* _EXERCISE_
Although the records contain pictures, the copy must not; reproduce everything else in them exactly.

* _GIVEN RECORDS_
═══

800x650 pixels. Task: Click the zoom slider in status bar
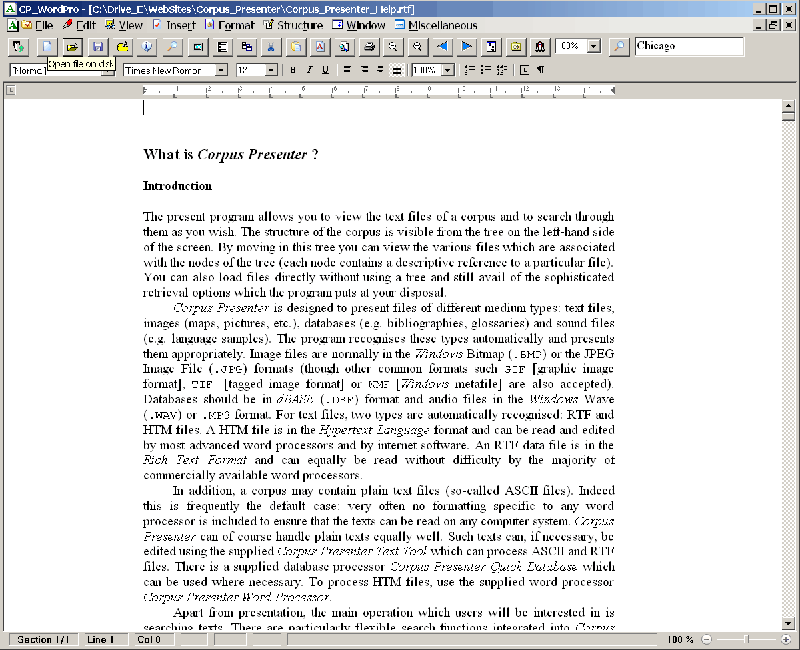[745, 639]
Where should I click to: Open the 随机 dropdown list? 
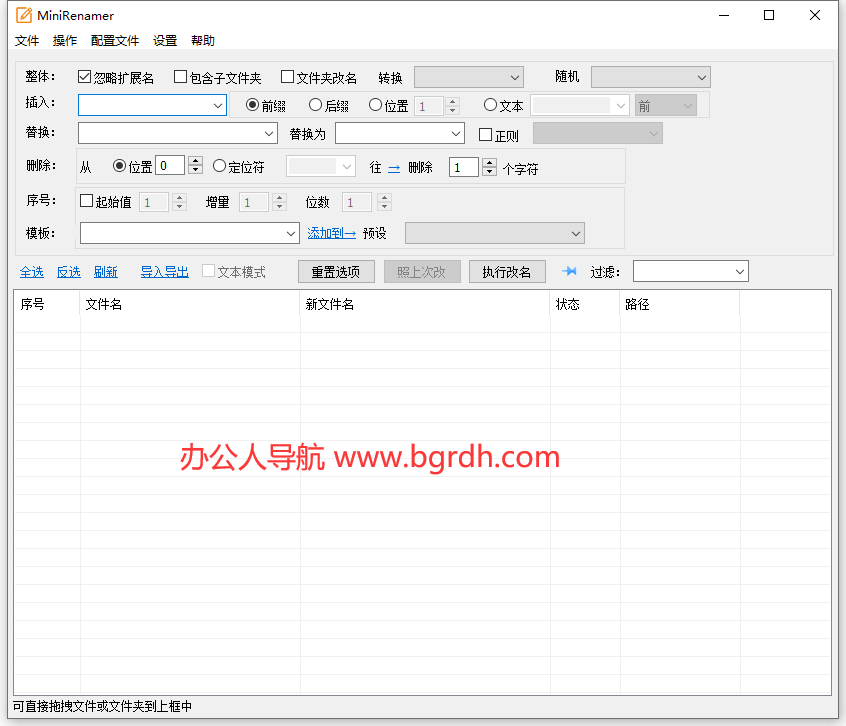click(x=650, y=77)
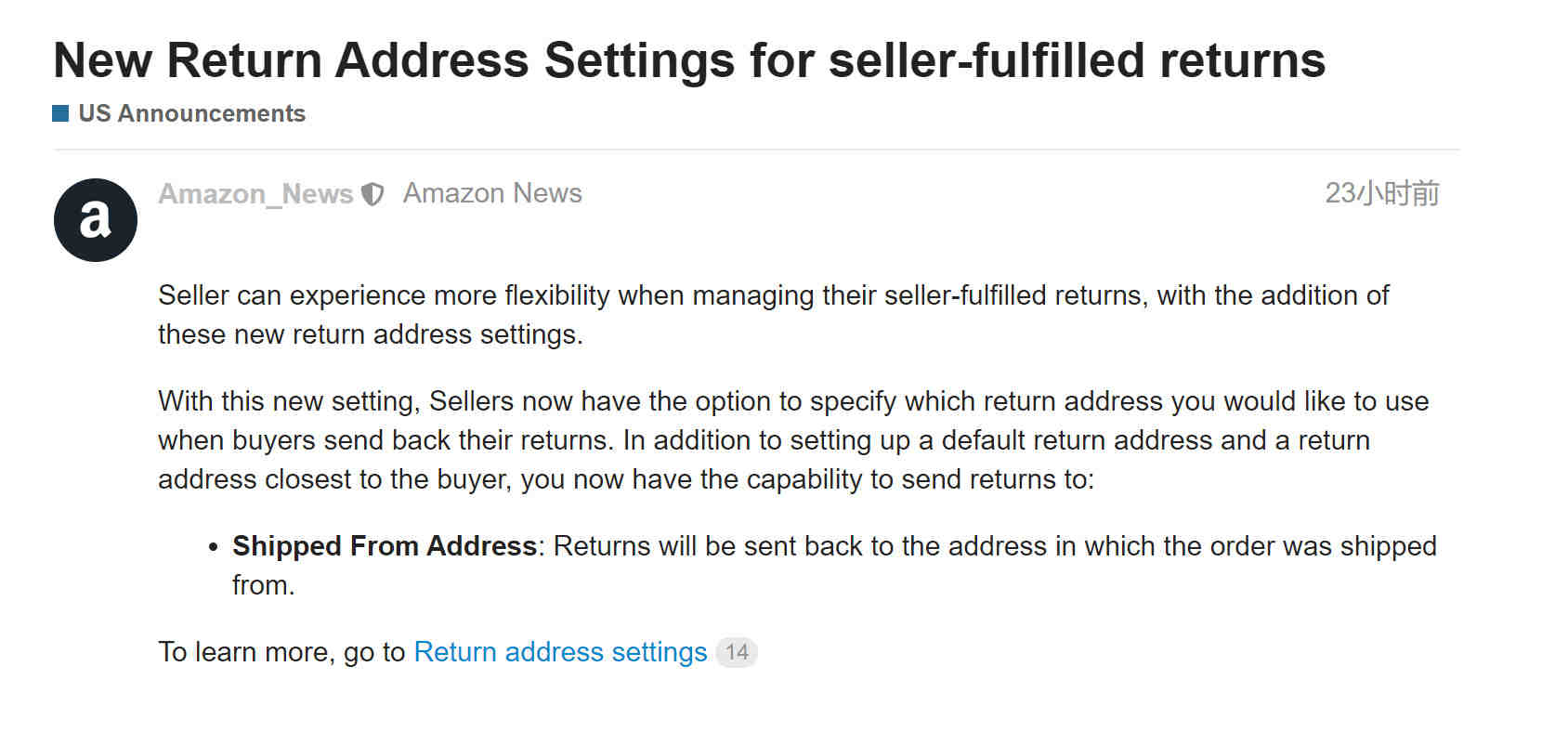Click the line these new return address settings.

point(371,334)
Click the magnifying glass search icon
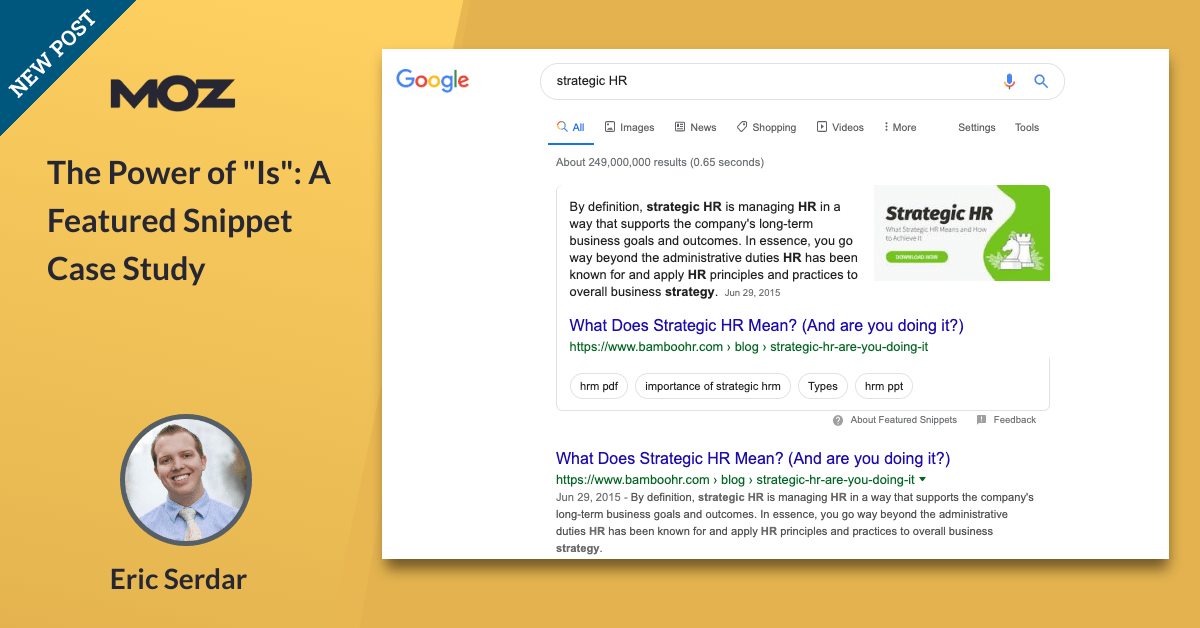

═══

* _SOLUTION TO THE PROBLEM_
800x650 pixels. Task: Click the zoom slider in status bar
[745, 639]
Where should I click to: Open the 随机 dropdown list? 
click(x=650, y=77)
Click the line these new return address settings.

point(371,334)
Click the magnifying glass search icon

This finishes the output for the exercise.